#### WORK INSTRUCTIONS:
Would you please set down, word for word, the lines from the one with "You are a computer-use" through the final line of the data below, omitting any pictures?
*** DATA PROVIDED ***
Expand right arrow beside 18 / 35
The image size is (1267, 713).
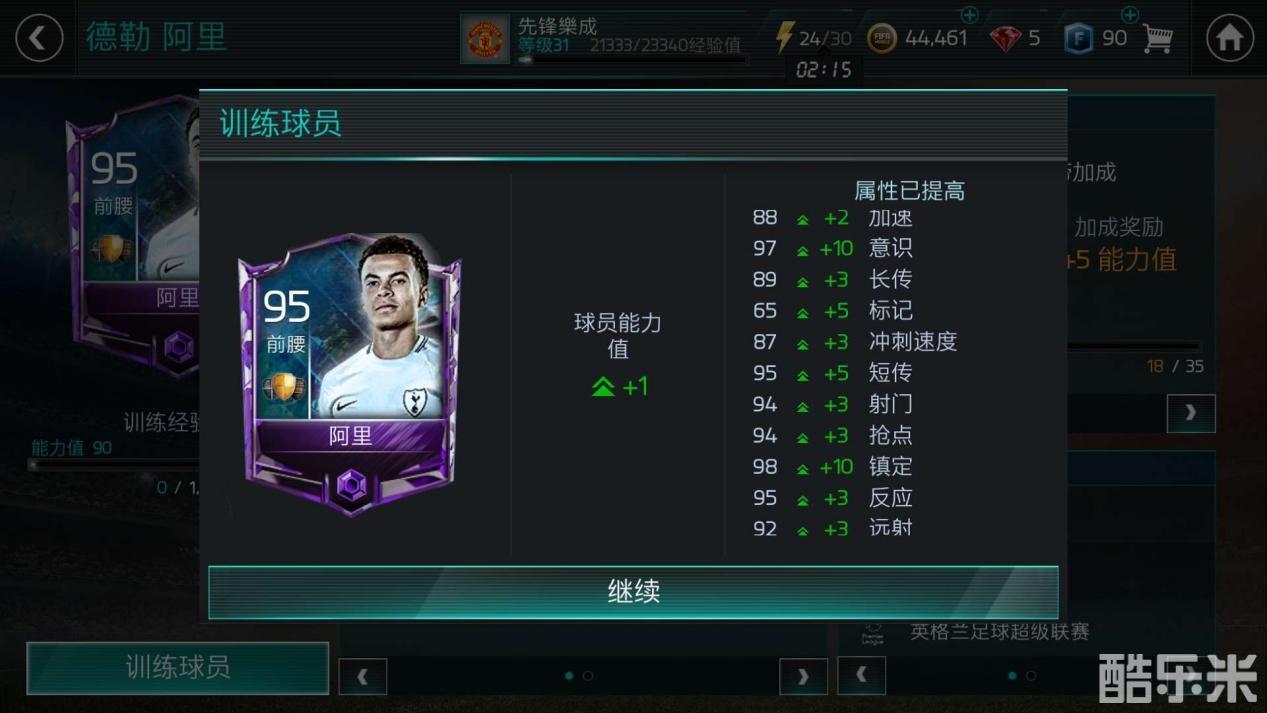[1191, 412]
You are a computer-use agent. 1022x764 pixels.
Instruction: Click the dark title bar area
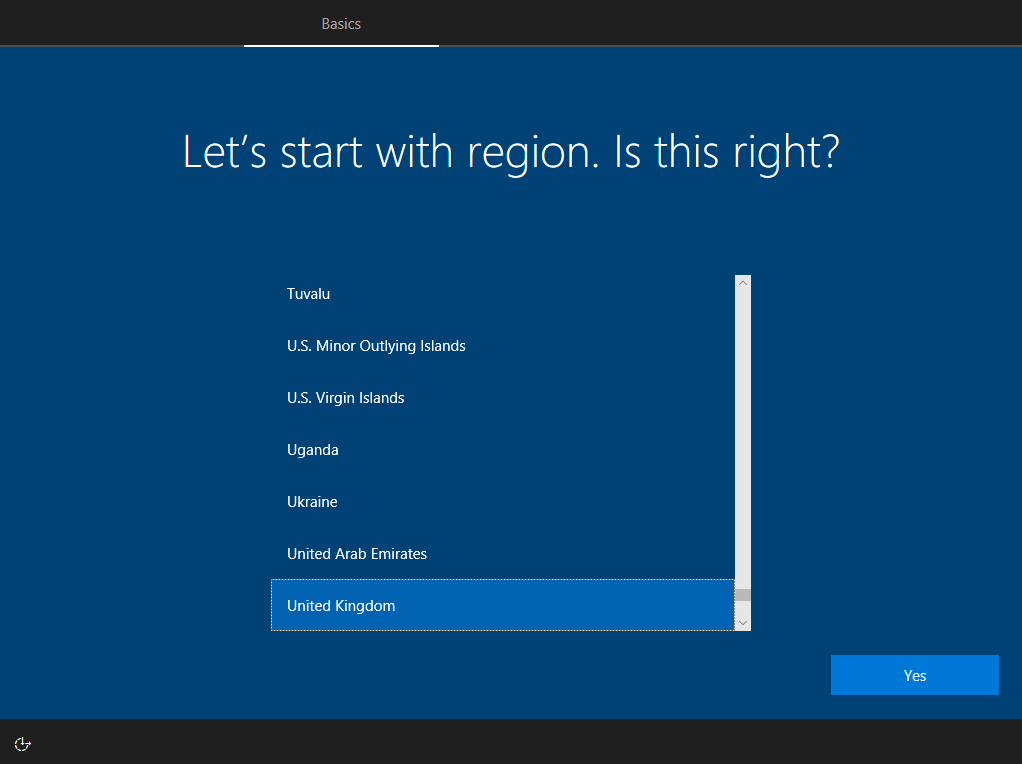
***
#### ANSWER TO THIS TASK:
You are a computer-use agent. 1022x764 pixels.
Instruction: Click the dark title bar area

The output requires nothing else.